El mes de agosto que, en otros lugares más septentrionales, es el mes del estío por excelencia, tiene en León un nostálgico sabor a fin de verano. En agosto, el frío al rostro; dice la gente por aquí. Y sus tardes, que van estrechándose por momentos, parecen pedirnos que nos abracemos a ellas aprovechando su regazo aún tibio y espacioso.
Subir al Cueto de San Bartolo no nos llevó a Rodrigo y a mí más de lo que dura el final de una de estas tardes de verano. Desde el mirador, todavía se oía a nuestros pies la algarabía de los últimos bañistas que quedaban en el pantano de Villameca. Y antes de que nos alcanzara la noche, ya estábamos de nuevo en el pueblo de Culebros, sentados en la terraza del bar. En lo alto, aún podían distinguirse en la penumbra de la noche los molinos, con sus aspas paradas, observándolo todo.
El cueto no es un monte alto, pero tiene una personalidad incontestable. Apenas hay un rincón de la Cepeda que se libre de la imagen de su perfil, amplio y granítico como la tripa de una ballena. Nadie podría dudar de por qué allí arriba instalaron los hospitalarios su monasterio. Ni uno solo de los pasos que cruzan por estos ásperos montes hacia el fin de la tierra se libraban del control de aquellos frailes guerreros. Del monasterio apenas quedan unos montones de piedras a los que Rodrigo y yo nos encaramamos al atardecer para asomarnos a las vistas de los cordales y valles de la Cepeda, de Omaña, de Maragatería, del Bierzo…

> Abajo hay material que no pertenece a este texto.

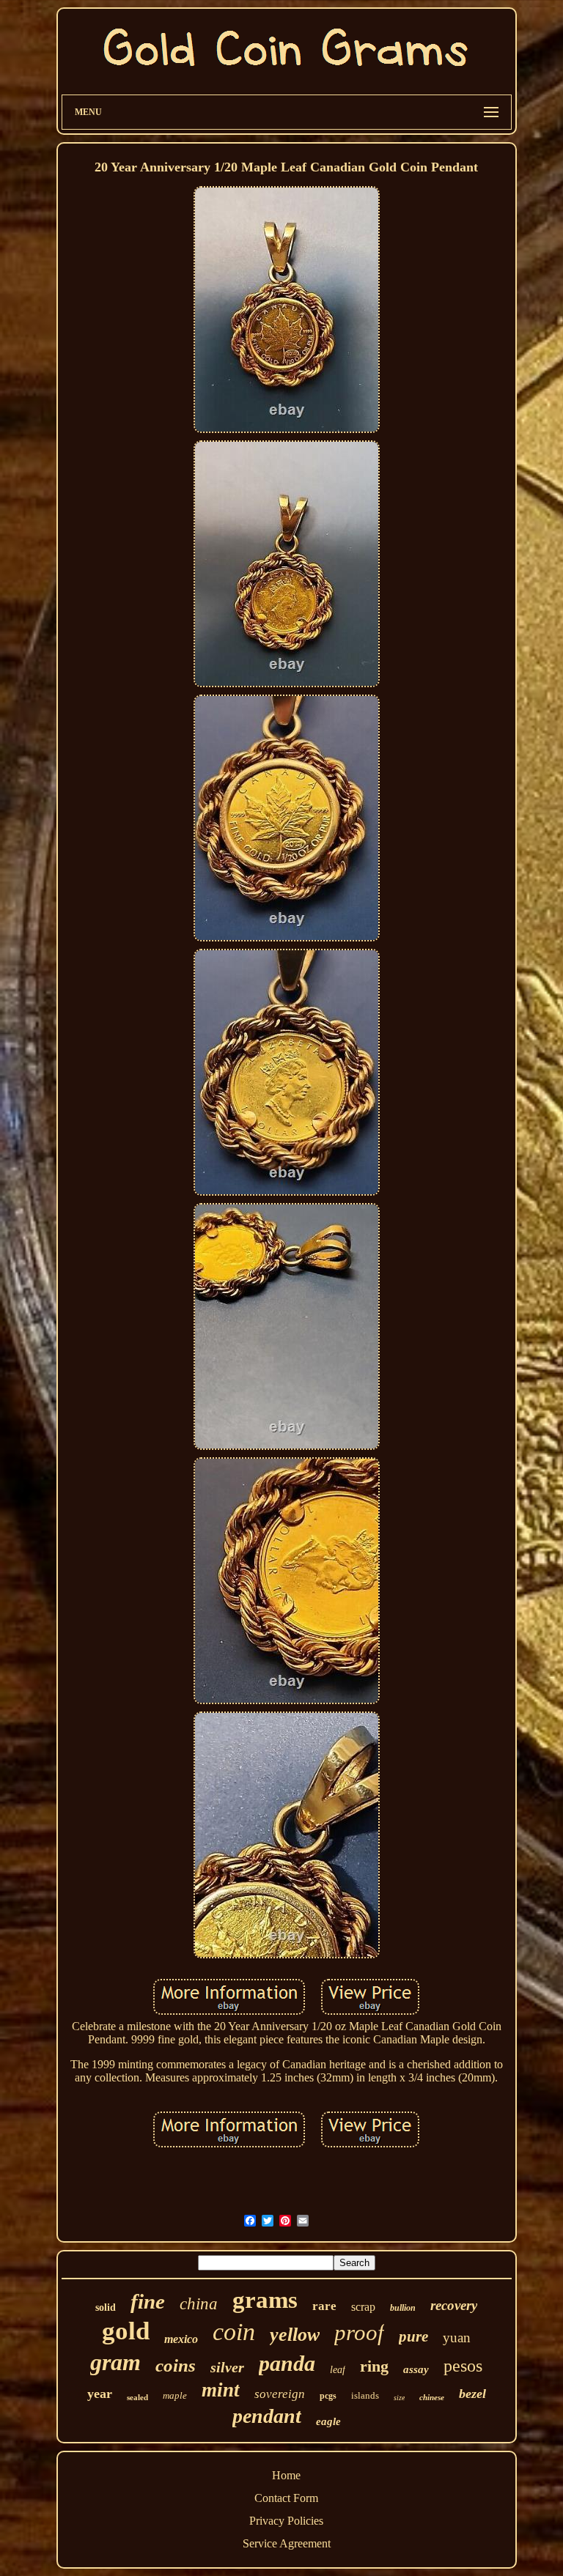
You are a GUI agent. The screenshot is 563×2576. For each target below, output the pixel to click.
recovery (453, 2305)
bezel (472, 2393)
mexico (181, 2339)
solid (105, 2307)
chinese (431, 2397)
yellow (295, 2334)
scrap (363, 2307)
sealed (137, 2397)
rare (324, 2306)
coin (234, 2331)
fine (147, 2301)
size (399, 2398)
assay (416, 2369)
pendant (266, 2416)
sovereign (279, 2394)
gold (126, 2331)
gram (115, 2362)
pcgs (328, 2396)
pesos (463, 2365)
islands (365, 2395)
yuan (457, 2337)
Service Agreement (287, 2543)
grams (265, 2300)
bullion (403, 2308)
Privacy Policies (286, 2520)
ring (374, 2366)
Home (286, 2475)
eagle (328, 2421)
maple (175, 2395)
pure (413, 2336)
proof (359, 2332)
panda (287, 2363)
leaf (337, 2369)
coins (175, 2365)
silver (227, 2367)
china (199, 2304)
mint (221, 2390)
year (99, 2393)
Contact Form (286, 2498)
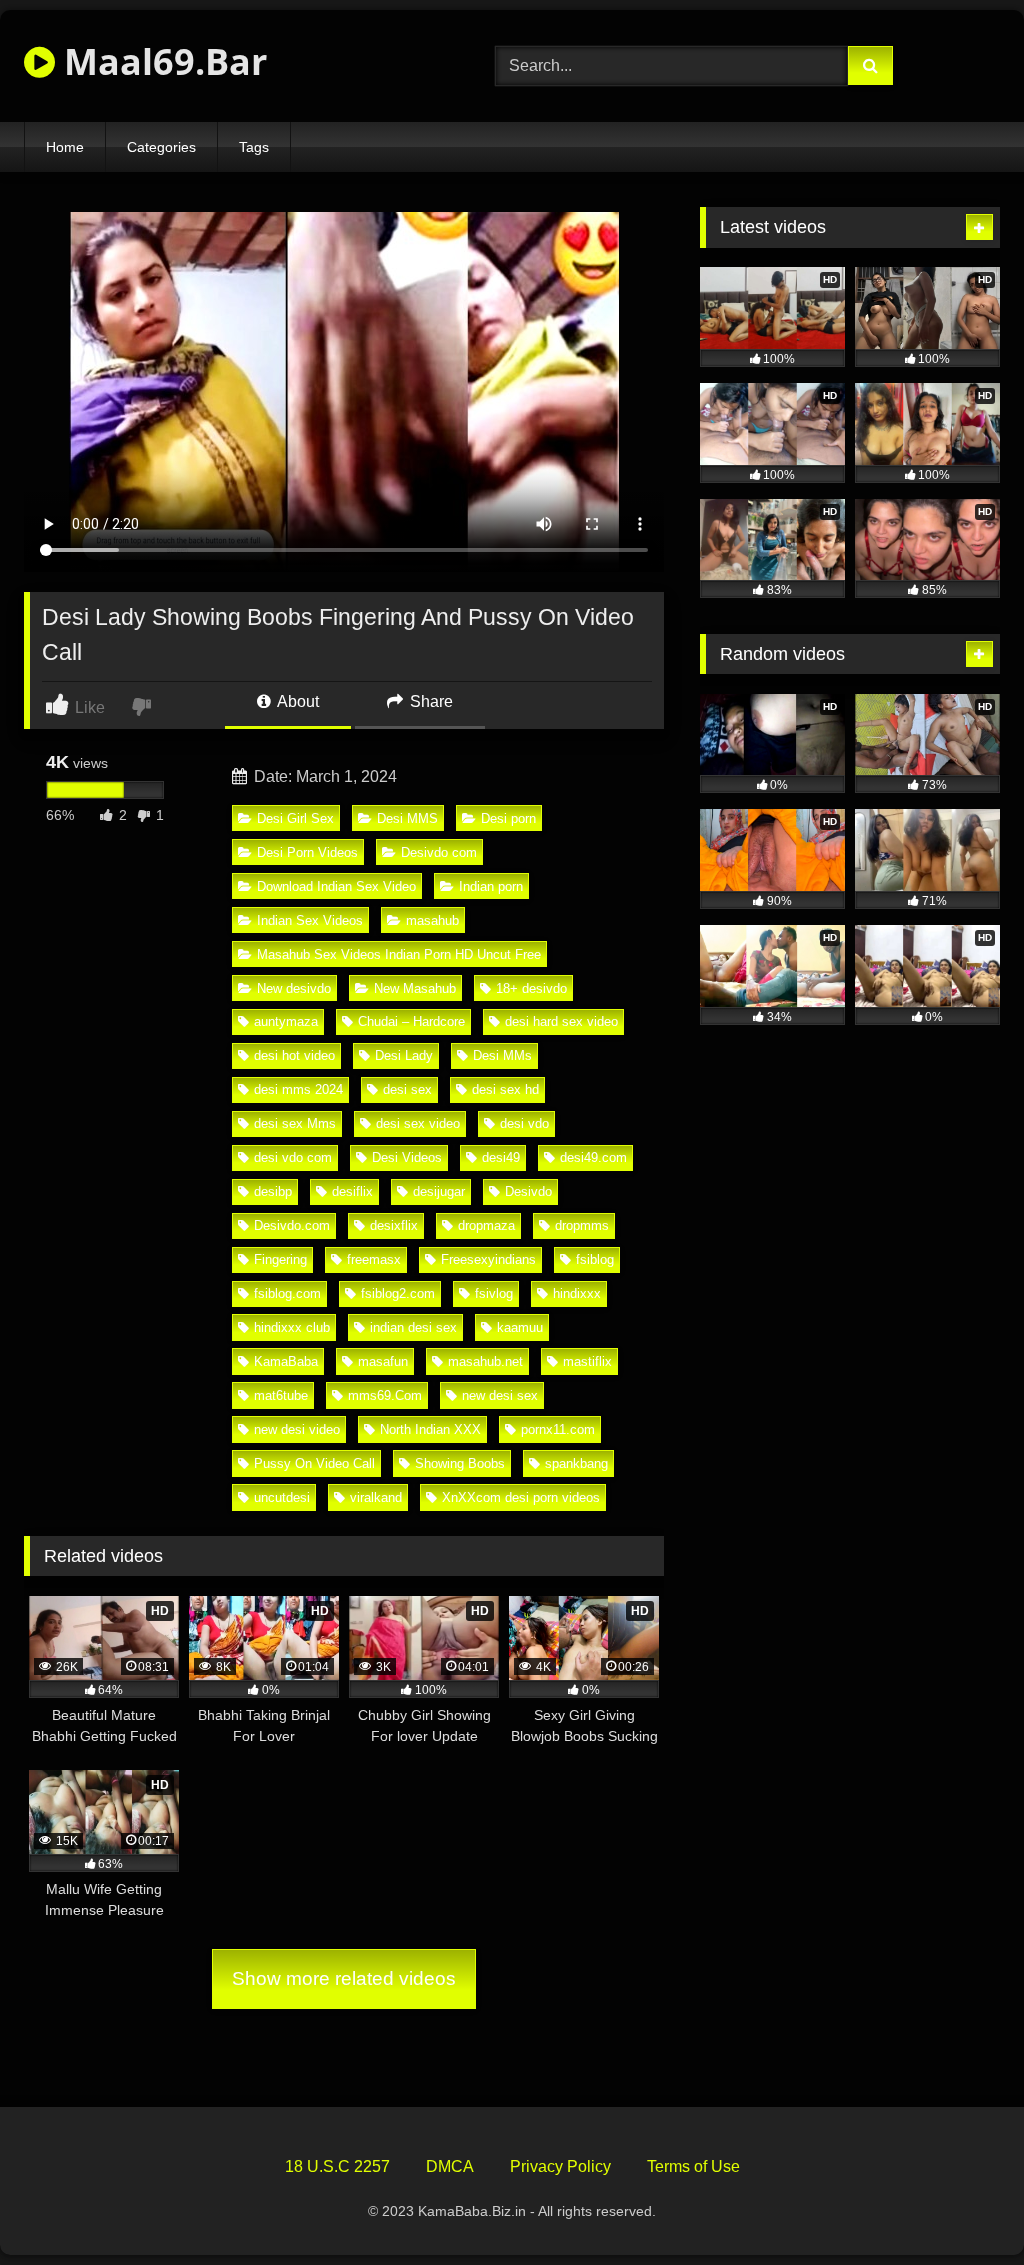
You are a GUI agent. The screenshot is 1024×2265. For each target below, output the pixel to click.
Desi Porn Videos (307, 852)
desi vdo (524, 1123)
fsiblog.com (287, 1293)
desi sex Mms (295, 1123)
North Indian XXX (430, 1429)
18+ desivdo (531, 988)
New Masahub (415, 988)
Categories (161, 147)
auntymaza (286, 1021)
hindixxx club (292, 1327)
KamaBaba (286, 1361)
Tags (254, 147)
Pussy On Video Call (314, 1463)
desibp (273, 1191)
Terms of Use (693, 2166)
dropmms (582, 1225)
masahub (432, 920)
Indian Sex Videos (310, 920)
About (296, 701)
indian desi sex (413, 1327)
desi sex (407, 1089)
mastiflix (587, 1361)
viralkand (376, 1497)
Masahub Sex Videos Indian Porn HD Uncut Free (399, 954)
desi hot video (294, 1055)
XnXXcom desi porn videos (521, 1497)
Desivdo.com (292, 1225)
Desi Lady (404, 1055)
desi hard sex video (561, 1021)
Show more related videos (344, 1978)
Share (429, 701)
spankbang (576, 1463)
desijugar (439, 1191)
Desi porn (508, 818)
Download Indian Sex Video (336, 886)
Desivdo (528, 1191)
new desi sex (500, 1395)
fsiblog (595, 1259)
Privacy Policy (560, 2166)
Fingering (280, 1259)
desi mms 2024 (298, 1089)
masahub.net (485, 1361)
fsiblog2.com (398, 1293)
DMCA (450, 2166)
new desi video (297, 1429)
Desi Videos (407, 1157)
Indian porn (491, 886)
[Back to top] (962, 2205)
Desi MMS (407, 818)
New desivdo (294, 988)
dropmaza (486, 1225)
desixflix (394, 1225)
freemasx (374, 1259)
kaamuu (520, 1327)
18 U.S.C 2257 (337, 2166)
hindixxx (577, 1293)
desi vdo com (293, 1157)
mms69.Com (385, 1395)
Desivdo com (439, 852)
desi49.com (593, 1157)
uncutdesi (282, 1497)
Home (65, 147)
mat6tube (281, 1395)
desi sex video (418, 1123)
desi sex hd (505, 1089)
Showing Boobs (460, 1463)
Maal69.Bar (161, 61)
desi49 (501, 1157)
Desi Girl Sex (295, 818)
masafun (383, 1361)
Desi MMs (502, 1055)
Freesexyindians (488, 1259)
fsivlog (494, 1293)
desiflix (352, 1191)
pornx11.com (558, 1429)
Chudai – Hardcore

Cuando al caer de la noche salieron los vecinos de Culebros a las puertas de sus casas, escuchamos leyendas de tesoros y pueblos desaparecidos. No lejos de los caminos que dejamos atrás al bajar del cueto, quedaban lugares que estuvieron habitados en tiempos tan lejanos como lejanos son los límites de la memoria. La terraza del bar comenzaba a vaciarse, la gente se dispersaba y nosotros nos retiramos serpenteando por la carretera que bordea el pantano de Villameca. Por el retrovisor veíamos, a la luz de la luna, alejarse la presencia imponente del cueto, sus leyendas y cuentos de moros y monjes antiguos, sus molinos mirándonos desde lo alto. Rodrigo, que es músico, susurraba una melodía. Tampoco hacía falta hablar mucho para darnos cuenta de que ya habíamos encontrado, con la forma de una nostálgica tarde de agosto, uno de esos tesoros del cueto.